Crosscap number and epimorphisms of two-bridge knot groups

TL;DR

This paper explores the relationship between the crosscap number of 2-bridge knots and a partial order defined by epimorphisms of their fundamental groups, establishing inequalities and classifying cases of equality.

Contribution

It establishes a lower bound on the crosscap number for 2-bridge knots related by epimorphisms and classifies all pairs where this bound is tight.

Findings

If K > J, then γ(K) ≥ 3γ(J) - 4.

The inequality is sharp for certain pairs of knots.

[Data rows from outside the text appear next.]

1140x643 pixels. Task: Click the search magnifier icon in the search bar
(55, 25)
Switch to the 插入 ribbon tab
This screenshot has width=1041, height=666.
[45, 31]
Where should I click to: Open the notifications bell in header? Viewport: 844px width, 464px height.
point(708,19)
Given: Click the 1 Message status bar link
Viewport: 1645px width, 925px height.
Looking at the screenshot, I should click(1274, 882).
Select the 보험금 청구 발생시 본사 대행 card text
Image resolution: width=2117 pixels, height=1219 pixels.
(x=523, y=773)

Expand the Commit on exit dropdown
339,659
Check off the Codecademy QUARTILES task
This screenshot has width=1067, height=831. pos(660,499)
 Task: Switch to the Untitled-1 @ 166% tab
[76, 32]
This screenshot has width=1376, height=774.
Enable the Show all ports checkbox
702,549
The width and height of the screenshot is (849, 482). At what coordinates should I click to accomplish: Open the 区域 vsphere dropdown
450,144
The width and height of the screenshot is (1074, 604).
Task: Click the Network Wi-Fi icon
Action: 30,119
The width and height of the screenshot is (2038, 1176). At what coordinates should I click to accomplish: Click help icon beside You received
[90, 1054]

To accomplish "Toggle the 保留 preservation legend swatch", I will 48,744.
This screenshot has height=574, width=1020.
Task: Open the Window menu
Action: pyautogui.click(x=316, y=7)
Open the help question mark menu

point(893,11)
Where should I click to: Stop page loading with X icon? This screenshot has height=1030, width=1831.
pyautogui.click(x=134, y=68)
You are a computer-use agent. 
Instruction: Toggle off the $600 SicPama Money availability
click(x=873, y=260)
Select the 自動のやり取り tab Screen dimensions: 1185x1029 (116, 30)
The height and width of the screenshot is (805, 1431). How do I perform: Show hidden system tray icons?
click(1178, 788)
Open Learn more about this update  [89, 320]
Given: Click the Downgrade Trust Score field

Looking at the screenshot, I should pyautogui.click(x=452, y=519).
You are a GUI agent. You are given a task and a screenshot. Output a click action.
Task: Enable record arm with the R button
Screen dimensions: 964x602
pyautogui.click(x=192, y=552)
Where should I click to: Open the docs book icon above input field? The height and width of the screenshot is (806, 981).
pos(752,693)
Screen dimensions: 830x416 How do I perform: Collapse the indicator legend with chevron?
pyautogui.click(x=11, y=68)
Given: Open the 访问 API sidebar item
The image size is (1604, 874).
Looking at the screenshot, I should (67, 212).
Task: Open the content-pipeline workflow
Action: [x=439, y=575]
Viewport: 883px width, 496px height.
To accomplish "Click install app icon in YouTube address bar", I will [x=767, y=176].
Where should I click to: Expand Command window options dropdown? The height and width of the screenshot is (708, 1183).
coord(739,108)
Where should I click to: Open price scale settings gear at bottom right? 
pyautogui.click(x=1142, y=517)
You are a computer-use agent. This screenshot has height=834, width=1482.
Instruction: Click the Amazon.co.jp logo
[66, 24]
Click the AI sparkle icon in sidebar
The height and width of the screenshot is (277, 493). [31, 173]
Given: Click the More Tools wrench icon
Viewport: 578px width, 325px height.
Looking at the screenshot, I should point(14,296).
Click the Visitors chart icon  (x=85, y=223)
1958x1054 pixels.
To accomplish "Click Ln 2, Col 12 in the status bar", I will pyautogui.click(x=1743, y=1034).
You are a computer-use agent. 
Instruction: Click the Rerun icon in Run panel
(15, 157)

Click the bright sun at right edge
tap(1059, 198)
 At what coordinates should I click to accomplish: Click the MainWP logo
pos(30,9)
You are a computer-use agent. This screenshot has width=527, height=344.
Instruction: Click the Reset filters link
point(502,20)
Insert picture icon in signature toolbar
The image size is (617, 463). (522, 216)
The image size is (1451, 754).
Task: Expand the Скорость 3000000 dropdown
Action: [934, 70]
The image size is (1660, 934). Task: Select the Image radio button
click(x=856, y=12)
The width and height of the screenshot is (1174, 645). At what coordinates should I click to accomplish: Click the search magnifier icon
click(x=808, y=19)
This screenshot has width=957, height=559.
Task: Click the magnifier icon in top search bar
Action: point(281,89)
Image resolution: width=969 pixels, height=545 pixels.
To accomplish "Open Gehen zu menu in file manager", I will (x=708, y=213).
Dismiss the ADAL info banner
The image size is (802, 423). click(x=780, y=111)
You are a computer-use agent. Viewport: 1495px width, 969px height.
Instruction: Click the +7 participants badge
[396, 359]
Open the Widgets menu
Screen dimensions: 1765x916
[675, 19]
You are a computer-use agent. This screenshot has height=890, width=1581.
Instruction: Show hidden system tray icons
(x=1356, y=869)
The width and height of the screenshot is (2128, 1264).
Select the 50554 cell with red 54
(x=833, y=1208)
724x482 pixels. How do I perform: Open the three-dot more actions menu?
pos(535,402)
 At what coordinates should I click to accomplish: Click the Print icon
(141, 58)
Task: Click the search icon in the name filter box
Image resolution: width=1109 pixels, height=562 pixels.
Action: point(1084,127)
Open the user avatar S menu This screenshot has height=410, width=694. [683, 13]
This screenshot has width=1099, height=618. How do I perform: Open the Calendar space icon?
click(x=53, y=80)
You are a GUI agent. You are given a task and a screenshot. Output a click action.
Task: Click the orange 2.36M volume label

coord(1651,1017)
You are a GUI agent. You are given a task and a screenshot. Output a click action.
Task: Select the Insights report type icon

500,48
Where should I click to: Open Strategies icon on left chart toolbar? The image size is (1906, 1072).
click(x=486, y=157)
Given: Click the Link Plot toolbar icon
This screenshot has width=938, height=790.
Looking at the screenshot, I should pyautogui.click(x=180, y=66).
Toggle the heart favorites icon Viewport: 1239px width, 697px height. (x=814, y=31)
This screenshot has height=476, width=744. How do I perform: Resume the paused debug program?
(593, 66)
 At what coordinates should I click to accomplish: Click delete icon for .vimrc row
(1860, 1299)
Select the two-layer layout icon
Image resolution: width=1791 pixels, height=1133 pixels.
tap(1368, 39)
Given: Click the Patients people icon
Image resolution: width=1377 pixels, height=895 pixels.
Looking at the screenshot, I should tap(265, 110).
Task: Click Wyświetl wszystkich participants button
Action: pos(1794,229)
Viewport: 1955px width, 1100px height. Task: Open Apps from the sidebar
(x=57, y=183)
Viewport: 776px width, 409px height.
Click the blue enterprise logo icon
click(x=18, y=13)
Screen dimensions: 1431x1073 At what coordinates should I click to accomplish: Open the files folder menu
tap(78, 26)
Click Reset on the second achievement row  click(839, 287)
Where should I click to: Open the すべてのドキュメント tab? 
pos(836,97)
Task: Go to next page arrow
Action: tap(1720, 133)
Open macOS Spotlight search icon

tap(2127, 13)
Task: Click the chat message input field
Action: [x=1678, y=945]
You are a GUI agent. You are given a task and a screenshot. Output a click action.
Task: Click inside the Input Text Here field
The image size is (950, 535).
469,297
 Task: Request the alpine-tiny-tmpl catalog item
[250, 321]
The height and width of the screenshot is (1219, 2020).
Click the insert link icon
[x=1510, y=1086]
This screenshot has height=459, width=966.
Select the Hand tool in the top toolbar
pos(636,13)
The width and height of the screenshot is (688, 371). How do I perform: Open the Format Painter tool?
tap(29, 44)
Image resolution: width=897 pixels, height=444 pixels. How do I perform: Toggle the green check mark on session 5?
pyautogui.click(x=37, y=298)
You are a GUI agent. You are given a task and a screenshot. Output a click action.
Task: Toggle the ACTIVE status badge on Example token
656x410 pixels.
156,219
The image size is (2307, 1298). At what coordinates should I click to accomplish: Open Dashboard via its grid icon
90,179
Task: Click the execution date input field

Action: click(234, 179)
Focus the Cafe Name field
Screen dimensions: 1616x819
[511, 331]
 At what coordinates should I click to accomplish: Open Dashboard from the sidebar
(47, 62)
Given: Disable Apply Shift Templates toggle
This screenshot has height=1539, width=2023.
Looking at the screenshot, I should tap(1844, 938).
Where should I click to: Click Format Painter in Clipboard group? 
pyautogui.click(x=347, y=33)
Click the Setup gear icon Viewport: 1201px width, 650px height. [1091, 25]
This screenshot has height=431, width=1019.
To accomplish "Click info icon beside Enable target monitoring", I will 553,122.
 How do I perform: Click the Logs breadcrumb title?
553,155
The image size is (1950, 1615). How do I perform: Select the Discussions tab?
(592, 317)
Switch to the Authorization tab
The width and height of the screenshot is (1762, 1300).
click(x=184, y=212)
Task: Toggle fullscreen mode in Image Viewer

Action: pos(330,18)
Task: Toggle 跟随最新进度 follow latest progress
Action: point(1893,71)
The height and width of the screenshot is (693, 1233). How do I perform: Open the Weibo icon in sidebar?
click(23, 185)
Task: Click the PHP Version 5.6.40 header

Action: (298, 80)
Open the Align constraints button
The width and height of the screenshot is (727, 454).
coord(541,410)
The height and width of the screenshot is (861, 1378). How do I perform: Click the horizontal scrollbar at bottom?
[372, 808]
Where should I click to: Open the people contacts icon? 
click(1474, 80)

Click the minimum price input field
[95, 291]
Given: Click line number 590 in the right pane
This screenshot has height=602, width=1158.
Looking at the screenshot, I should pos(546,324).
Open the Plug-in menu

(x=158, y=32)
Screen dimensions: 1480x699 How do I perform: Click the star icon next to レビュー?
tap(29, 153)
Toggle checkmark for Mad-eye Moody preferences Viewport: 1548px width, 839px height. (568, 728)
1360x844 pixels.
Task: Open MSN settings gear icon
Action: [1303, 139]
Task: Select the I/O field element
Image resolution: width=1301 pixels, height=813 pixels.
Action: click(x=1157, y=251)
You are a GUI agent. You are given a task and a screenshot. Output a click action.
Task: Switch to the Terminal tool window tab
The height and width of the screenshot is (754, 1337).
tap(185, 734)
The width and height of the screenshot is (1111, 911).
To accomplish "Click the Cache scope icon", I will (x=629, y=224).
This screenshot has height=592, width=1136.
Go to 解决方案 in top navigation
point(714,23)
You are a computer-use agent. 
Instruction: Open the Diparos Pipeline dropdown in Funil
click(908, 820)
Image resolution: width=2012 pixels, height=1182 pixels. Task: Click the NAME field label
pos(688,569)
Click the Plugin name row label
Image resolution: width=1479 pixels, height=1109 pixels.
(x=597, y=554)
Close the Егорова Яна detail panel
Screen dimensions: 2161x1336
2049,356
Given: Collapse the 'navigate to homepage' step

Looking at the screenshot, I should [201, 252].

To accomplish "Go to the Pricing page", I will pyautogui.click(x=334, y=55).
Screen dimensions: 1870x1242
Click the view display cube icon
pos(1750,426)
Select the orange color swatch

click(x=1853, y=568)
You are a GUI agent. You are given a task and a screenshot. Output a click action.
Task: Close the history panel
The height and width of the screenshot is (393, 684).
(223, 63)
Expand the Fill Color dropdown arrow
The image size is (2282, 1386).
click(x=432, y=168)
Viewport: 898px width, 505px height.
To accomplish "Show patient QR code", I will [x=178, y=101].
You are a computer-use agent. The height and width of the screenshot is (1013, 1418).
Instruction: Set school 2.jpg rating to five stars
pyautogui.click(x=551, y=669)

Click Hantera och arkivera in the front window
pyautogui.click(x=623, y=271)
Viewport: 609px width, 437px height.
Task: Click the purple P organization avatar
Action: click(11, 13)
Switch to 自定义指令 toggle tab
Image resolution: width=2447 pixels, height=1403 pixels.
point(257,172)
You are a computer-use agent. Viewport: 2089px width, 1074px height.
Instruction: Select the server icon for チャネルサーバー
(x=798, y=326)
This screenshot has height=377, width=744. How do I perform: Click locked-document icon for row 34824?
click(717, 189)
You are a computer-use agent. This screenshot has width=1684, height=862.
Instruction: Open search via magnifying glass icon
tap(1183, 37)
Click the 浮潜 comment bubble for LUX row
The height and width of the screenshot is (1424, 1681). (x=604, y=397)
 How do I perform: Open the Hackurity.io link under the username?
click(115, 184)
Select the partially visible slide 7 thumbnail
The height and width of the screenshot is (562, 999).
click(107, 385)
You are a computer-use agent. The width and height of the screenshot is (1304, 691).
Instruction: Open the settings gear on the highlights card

A similar inequality relates the genus of knots, g(K) ≥ 3g(J) - 1.

Abstract

We consider the relationship between the crosscap number $\gamma$ of knots and a partial order on the set of all prime knots, which is defined as follows. For two knots $K$ and $J$, we say $K \geq J$ if there exists an epimorphism $f:\pi_1(S^3-K) \longrightarrow \pi_1(S^3-J)$. We prove that if $K$ and $J$ are 2-bridge knots and $K> J$, then $\gamma(K) \geq 3\gamma(J) -4$. We also classify all pairs $(K,J)$ for which the inequality is sharp. A similar result relating the genera of two knots has been proven by Suzuki and Tran. Namely, if $K$ and $J$ are 2-bridge knots and $K >J$, then $g(K) \geq 3 g(J)-1$, where $g(K)$ denotes the genus of the knot $K$.